Retombé dans l'anonymat en août aussi soudainement qu'il en avait été tiré la saison passée en raison des choix tactiques défavorables de son entraîneur, Rémi Gomis, auteur d'un doublé à Sochaux, est l'un des derniers rescapés de l'épidémie qui frappe les milieux de Caen (L1).
A 24 ans, le franco-sénégalais fait même office de dernier des Mohicans dans l'effectif puisque les blessures ont mis sur le flanc ses coéquipiers de l'entrejeu Ben Khalfallah, Eluchans, Deroin et Leca, obligeant Franck Dumas a modifier son schéma de jeu.
Gomis, à qui personne n'avait trouvé de place dans le 4-1-4-1 estival, est donc devenu la pierre angulaire du 4-3-2-1 et n'a pas manqué de remercier ses dirigeants de leur nouvelle confiance à l'occasion d'un doublé aussi apprécié qu'inattendu à Sochaux (2-2).
Une qualité que le natif de Versailles, auteur seulement l'an passé de son 1er but en L1 contre Bordeaux malgré un passé d'attaquant chez les jeunes, ne se connaissait pas à ce niveau.
"On me demande de venir soutenir les attaquants, j'ai bien fait de le faire", sourit le milieu défensif normand, qui a aussi découvert cette saison la sélection sénégalaise.
"Il connaît son boulot mais c'est vrai qu'on ne lui a jamais refusé de marquer des buts", rigole encore Jean-François Fortin, son président. "Sa prestation à Sochaux est à retenir, mais c'est surtout l'an passé à Toulouse, en coupe, qu'il avait crevé l'écran".
C'est d'ailleurs ce match qui avait lancé l'aventure caennaise du jeune homme habitué à prendre son temps, à l'image des séances d'entraînement qu'il est toujours le dernier à quitter, au ralenti.

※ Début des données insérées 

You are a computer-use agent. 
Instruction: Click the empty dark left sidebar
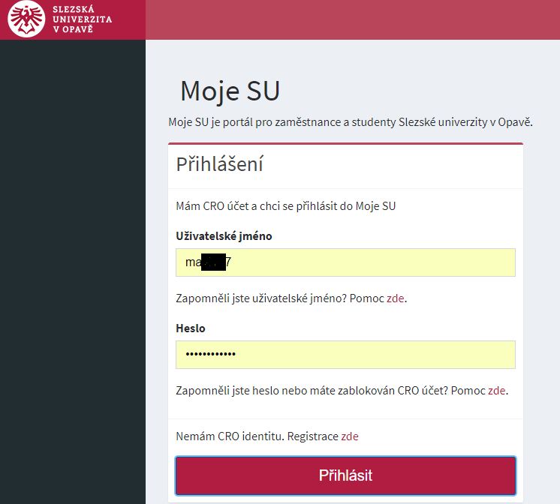(x=73, y=272)
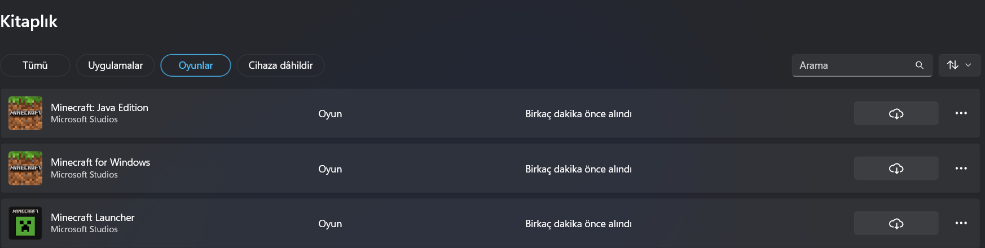The image size is (985, 248).
Task: Open the Minecraft Launcher title link
Action: [93, 218]
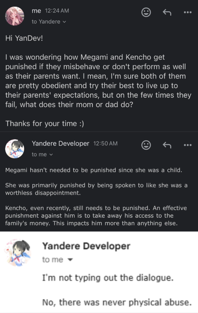The height and width of the screenshot is (313, 198).
Task: Click the 12:24 AM timestamp
Action: click(57, 11)
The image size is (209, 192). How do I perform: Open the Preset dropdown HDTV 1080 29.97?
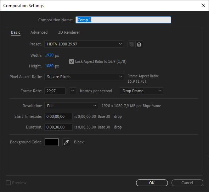(84, 44)
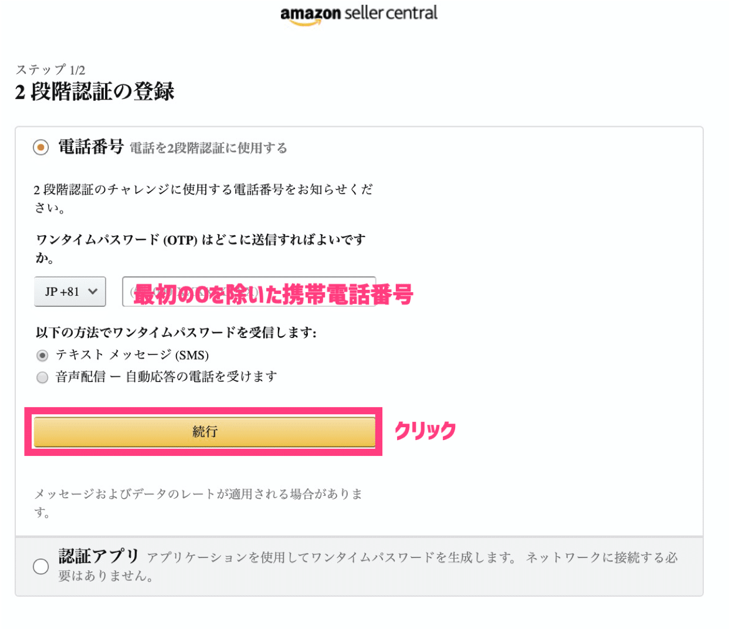The image size is (729, 629).
Task: Click the メッセージおよびデータのレート disclaimer text
Action: pos(199,503)
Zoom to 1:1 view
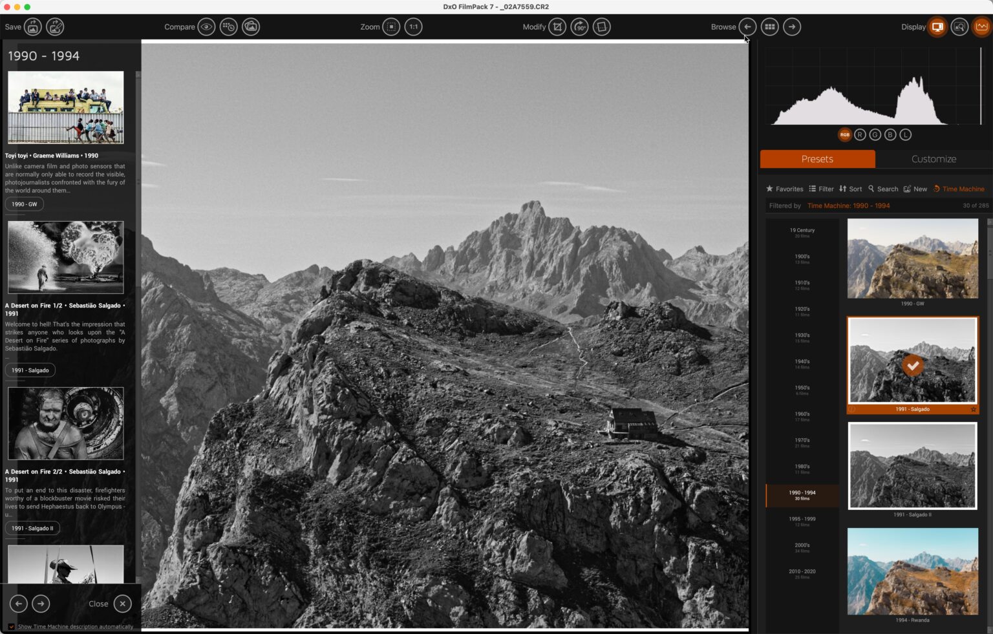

Car jusque-là, le jeune homme discret, arrivé quelques mois auparavant de Laval où il avait débuté en L2 à 18 ans, n'était qu'un joueur appelé à faire le nombre, auquel Caen n'avait accordé qu'une année de contrat.
Concentration
Mais dans la lancée de sa prestation toulousaine, Gomis n'a plus quitté le groupe, ses 20 titularisations en L1 lui valant même trois années supplémentaires de contrat.
"C'est un gros travailleur", admire Fahid Ben Khalfallah, son ancien coéquipier à Laval. C'est également un sage, qui n'avait pas hésité, malgré la descente en National en 2006, à rester dans la Mayenne.
"Finalement, rester un an de plus là-bas m'a aidé, j'ai pris de la maturité. Des responsabilités aussi", approuve-t-il.
Malgré la reprise hésitante cet été, Gomis, contrairement aux habitudes du milieu et à son homonyme stéphanois, n'a pourtant jamais haussé le ton.
"Il s'est tu, il a bossé, ça a payé", apprécie M. Fortin qui sait que son club n'a pas pléthore de joueurs du même profil athlétique que lui.
"Par moments dans un match je n'y suis pas, je fais un bon truc puis je regarde, ce qui fait que je prends un temps de retard, s'auto-analyse encore le joueur. Je dois progresser sur la concentration".
Un match catastrophe au Mans, à l'image du reste de son équipe, lui avait d'ailleurs valu un sévère recadrage de son entraîneur.
"Il peut être un peu dilettante, tempère encore son président. Il a parfois besoin d'être recadré mais après il redémarre".